(Data on locating visible targets)
========================================================================
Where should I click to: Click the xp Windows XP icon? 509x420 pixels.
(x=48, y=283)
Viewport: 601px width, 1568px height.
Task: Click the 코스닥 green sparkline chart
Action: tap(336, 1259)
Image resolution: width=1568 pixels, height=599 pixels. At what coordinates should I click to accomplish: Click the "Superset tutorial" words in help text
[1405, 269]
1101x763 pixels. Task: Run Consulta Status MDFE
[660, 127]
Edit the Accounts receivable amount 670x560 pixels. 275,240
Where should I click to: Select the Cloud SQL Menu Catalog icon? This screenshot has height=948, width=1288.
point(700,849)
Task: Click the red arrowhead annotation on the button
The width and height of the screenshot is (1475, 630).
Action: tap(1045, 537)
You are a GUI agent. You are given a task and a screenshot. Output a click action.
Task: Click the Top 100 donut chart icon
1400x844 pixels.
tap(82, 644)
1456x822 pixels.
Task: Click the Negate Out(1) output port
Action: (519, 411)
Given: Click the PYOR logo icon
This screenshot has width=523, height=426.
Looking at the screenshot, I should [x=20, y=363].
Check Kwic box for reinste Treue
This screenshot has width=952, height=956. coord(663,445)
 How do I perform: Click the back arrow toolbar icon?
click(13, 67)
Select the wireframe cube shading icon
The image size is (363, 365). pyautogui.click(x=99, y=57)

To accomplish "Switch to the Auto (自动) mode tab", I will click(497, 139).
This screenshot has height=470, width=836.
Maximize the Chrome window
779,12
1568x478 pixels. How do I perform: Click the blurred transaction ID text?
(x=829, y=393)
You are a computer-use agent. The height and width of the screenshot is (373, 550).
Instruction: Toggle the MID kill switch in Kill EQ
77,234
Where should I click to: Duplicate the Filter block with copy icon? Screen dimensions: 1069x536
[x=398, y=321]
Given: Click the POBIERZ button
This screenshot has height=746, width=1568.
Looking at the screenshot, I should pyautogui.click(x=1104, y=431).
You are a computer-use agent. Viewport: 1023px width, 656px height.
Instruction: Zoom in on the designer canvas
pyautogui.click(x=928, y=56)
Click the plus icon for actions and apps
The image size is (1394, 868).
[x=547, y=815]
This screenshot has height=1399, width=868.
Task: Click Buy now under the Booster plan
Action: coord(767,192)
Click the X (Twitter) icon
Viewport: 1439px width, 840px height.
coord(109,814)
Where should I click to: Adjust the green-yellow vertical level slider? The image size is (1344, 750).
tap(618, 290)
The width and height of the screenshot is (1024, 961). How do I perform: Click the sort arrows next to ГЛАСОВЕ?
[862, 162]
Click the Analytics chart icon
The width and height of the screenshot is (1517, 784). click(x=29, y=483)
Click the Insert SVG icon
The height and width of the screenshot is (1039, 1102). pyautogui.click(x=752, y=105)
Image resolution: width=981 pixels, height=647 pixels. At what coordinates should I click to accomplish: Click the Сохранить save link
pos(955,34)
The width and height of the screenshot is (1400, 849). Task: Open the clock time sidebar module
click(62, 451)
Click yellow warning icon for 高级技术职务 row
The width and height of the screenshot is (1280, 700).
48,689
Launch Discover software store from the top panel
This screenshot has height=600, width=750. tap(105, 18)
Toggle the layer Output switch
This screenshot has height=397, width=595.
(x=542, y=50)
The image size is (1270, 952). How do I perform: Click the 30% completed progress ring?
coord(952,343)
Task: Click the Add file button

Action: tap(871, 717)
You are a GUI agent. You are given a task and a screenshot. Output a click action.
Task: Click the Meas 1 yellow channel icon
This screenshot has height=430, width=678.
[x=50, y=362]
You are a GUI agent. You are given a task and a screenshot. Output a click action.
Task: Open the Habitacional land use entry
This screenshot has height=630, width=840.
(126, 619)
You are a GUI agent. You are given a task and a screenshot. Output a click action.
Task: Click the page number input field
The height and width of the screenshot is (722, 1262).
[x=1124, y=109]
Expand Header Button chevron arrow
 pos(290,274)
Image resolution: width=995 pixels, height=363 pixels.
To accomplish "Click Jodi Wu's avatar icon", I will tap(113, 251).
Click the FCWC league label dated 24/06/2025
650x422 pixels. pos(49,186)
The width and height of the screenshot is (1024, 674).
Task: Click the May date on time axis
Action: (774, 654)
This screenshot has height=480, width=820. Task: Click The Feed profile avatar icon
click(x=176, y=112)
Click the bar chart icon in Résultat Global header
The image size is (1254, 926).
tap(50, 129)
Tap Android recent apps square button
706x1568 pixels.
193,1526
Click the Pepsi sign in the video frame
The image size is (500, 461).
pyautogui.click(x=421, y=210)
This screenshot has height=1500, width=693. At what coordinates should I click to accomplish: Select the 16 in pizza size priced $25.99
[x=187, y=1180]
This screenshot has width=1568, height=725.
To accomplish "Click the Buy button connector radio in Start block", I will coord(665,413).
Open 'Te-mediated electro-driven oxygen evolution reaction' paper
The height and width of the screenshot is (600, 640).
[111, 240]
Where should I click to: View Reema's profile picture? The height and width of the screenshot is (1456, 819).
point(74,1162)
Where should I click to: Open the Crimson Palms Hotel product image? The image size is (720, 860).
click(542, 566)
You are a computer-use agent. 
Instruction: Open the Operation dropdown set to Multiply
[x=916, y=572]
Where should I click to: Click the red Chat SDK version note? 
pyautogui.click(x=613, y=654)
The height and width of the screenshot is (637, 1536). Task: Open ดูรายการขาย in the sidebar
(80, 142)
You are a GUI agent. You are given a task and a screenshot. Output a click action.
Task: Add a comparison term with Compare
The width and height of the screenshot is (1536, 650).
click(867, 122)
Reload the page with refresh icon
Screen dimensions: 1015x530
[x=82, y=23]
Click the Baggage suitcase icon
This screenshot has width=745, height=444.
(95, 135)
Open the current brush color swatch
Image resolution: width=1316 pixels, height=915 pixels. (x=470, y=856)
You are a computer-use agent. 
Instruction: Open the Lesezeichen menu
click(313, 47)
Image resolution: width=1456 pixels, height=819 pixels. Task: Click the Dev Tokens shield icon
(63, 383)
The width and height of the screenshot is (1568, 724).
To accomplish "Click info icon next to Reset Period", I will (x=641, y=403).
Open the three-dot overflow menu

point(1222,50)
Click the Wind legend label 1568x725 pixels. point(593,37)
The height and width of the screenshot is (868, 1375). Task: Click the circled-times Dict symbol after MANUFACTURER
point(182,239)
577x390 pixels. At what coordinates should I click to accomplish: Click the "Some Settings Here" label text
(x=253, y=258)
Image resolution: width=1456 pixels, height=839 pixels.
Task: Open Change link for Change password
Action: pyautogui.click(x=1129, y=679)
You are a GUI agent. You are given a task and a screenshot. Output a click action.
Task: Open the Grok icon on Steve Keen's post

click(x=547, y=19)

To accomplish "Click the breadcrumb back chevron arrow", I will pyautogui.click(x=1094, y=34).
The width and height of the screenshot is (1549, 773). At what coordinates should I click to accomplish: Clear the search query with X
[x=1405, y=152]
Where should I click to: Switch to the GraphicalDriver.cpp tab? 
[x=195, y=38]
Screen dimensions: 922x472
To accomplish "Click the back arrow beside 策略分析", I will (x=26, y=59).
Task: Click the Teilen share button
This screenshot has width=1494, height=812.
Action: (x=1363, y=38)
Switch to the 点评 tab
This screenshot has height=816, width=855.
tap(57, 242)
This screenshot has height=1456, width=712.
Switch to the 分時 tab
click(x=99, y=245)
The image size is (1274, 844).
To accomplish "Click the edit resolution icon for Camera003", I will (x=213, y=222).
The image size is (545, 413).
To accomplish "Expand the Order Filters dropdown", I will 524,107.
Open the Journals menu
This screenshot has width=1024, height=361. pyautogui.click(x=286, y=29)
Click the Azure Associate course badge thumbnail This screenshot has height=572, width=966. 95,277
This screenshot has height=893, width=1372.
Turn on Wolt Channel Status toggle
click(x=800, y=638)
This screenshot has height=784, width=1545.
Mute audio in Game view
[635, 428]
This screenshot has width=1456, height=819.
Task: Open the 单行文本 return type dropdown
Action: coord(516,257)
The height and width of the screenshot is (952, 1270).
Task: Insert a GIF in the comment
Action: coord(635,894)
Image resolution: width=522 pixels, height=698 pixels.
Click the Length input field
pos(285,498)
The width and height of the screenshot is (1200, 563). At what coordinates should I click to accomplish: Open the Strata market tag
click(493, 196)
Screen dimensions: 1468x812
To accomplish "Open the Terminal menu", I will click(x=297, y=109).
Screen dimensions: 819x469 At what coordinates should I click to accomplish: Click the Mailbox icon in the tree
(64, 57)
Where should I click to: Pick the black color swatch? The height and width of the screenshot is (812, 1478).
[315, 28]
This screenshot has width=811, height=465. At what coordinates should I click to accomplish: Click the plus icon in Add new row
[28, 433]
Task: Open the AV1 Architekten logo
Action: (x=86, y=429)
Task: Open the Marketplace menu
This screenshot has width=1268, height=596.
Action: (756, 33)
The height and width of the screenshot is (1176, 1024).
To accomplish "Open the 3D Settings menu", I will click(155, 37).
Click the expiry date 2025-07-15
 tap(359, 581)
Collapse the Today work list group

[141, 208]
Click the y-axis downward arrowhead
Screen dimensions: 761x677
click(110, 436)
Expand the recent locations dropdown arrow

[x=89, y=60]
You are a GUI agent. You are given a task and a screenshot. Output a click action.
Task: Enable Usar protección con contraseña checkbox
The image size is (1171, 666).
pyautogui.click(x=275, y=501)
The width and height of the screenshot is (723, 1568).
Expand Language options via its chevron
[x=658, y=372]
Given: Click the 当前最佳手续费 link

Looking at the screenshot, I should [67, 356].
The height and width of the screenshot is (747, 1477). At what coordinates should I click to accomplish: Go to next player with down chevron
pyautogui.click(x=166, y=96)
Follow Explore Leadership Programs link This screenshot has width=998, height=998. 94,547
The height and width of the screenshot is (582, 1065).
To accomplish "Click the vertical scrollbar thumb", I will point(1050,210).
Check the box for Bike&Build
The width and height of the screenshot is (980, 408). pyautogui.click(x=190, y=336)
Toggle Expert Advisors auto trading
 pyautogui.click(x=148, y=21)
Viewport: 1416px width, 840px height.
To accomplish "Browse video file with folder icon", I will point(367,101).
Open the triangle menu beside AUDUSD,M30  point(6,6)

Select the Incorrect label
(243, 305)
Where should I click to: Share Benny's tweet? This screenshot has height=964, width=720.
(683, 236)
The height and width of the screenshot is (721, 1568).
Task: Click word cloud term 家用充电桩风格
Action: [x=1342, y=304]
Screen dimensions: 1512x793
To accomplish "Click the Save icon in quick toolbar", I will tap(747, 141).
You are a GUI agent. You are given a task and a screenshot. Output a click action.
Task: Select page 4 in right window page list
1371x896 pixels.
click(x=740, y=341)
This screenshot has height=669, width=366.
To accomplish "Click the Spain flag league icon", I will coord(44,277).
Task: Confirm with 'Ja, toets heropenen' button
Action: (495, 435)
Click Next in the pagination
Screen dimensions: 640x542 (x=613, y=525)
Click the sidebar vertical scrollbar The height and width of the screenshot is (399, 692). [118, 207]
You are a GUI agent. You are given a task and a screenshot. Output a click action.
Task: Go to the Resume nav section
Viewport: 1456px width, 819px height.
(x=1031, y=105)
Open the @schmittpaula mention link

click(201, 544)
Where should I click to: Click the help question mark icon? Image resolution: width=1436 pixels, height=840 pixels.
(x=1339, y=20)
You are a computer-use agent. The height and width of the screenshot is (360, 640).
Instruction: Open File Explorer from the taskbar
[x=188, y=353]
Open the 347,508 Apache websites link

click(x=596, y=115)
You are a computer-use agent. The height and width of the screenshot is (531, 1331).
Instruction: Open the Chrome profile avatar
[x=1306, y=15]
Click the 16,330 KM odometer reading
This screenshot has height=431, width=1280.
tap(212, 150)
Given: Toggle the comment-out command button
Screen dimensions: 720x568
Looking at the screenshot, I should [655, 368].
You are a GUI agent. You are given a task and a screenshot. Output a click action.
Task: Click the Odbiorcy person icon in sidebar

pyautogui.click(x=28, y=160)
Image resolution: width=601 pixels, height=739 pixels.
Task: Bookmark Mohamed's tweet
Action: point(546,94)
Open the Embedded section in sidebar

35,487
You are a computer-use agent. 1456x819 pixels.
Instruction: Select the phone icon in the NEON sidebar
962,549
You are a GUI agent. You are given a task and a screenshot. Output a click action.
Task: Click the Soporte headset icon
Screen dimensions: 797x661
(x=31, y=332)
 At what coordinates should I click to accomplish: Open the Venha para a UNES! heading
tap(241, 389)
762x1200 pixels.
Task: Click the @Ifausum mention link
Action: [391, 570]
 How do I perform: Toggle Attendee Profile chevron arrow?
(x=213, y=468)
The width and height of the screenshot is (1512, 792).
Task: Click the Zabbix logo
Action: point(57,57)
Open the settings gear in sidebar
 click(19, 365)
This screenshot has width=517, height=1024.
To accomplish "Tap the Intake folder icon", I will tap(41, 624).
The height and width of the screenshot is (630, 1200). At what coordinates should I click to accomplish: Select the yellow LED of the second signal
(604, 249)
========================================================================
▶ [Do this] Copy word for word the part of the records that opens with the line containing "will pyautogui.click(x=1094, y=34)." and closes with the line containing "click(x=99, y=245)", including both of those lines.

▶ [The reply]
To accomplish "Click the breadcrumb back chevron arrow", I will pyautogui.click(x=1094, y=34).
The width and height of the screenshot is (1549, 773). At what coordinates should I click to accomplish: Clear the search query with X
[x=1405, y=152]
Where should I click to: Switch to the GraphicalDriver.cpp tab? 
[x=195, y=38]
Screen dimensions: 922x472
To accomplish "Click the back arrow beside 策略分析", I will (x=26, y=59).
Task: Click the Teilen share button
This screenshot has width=1494, height=812.
Action: (x=1363, y=38)
Switch to the 点评 tab
This screenshot has height=816, width=855.
tap(57, 242)
This screenshot has height=1456, width=712.
Switch to the 分時 tab
click(x=99, y=245)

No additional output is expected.